Tous ces mouvements marquent le début de la fin des stéréotypes. « À l’époque c’était le made in Japan qui était stigmatisé jusqu’à ce que le Japon devienne une puissance économique. C’est une question de temporalité », affirme Christophe Pradère. Si le pari semble gagné dans l'univers de la tech, la tâche paraît moins aisée sur le marché du luxe. Les marques chinoises devront patienter avant de se faire accepter par les populations locales. Les maisons de luxe vendent des histoires, une part de leur héritage se retrouve dans chaque produit acheté, il faut donc donner du temps au temps pour que les nouvelles marques chinoises capitalisent sur l'authenticité. « Pour l’instant, la Chine va surtout créer des marques premium, c’est juste en dessous du luxe mais c’est déjà mettre un pied dans le secteur », présage le professeur Denis Darpy.  

Mère nature

Et pour séduire, la Chine a un atout : une relation très forte avec la nature, ce qui peut paraître surprenant au vu de la politique environnementale du pays... Les marques chinoises jouent sur cette fibre écolo, tout comme les marques de cosmétiques coréennes l’ont fait avant elles. Très axée sur le naturel et le végétal, la cosmétique coréenne a su conquérir les Occidentaux. Mettant en avant pureté et qualité, « des nouvelles générations de marques lifestyle, au design minimaliste, éco-responsable et bienveillantes sont en train de voir le jour. Face à l’urbanisation de la Chine, elles ont intégré toutes ces valeurs. Le “Made in Earth” [signature de la marque Icicle] c’est le nouveau “Made in China” », lance Isabelle Capron. En phase avec la planète et les usages des consommateurs, la transformation de la Chine est en route, mais « cela prendra peut-être une à deux générations avant d'imposer cette nouvelle image », prévoit Denis Darpy. Le temps que le made in China fasse peau neuve.

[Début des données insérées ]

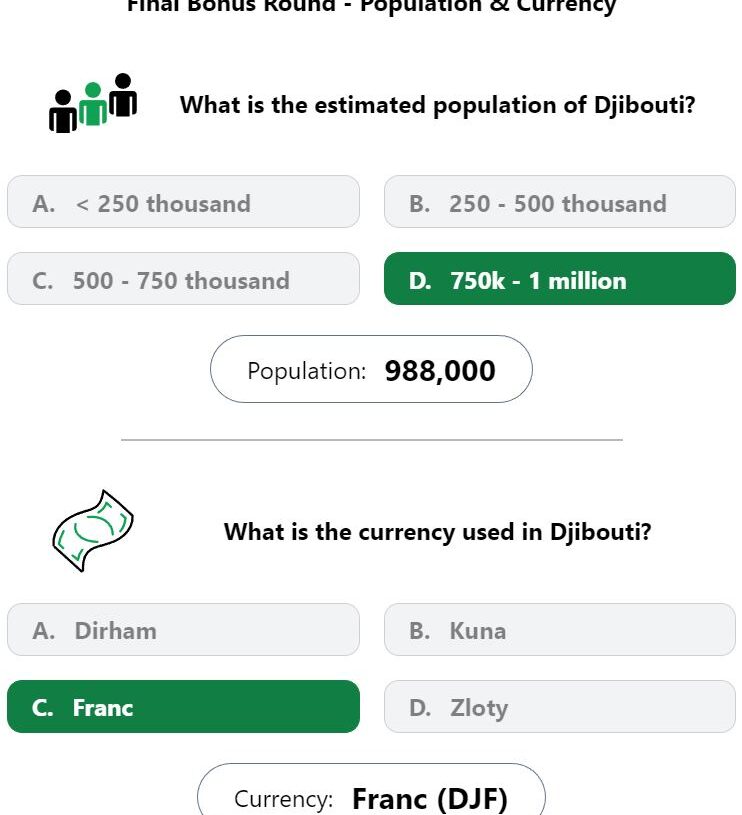Click the bold Franc (DJF) text
The height and width of the screenshot is (815, 742).
pyautogui.click(x=430, y=799)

Shanghai Tang : histoire d'une exportation ratée

 

Les goûts et les couleurs ne se discutent pas. La marque de prêt-à-porter haut de gamme Shanghai Tang pourrait en témoigner. Malgré une implantation en France en 2003, la marque chinoise n’a pas su séduire les Occidentaux. L’engouement pour la mode chinoise n’a pas suffi. Trop ancrées dans les mythes orientaux, trop colorées, les collections de Shanghai Tang n'ont pas permis aux consommateurs de se projeter à travers elles. À la suite de cette exportation ratée et d'un chiffre d’affaires en baisse, le groupe suisse Richemont, propriétaire de la marque a revendu la marque à un entrepreneur italien, Alessandro Bastagli. Très connu en Asie, le « Ralph Lauren chinois » réalise plus de la moitié de ses ventes sur le continent asiatique. Mais son implantation occidentale était peut-être un peu trop précipitée.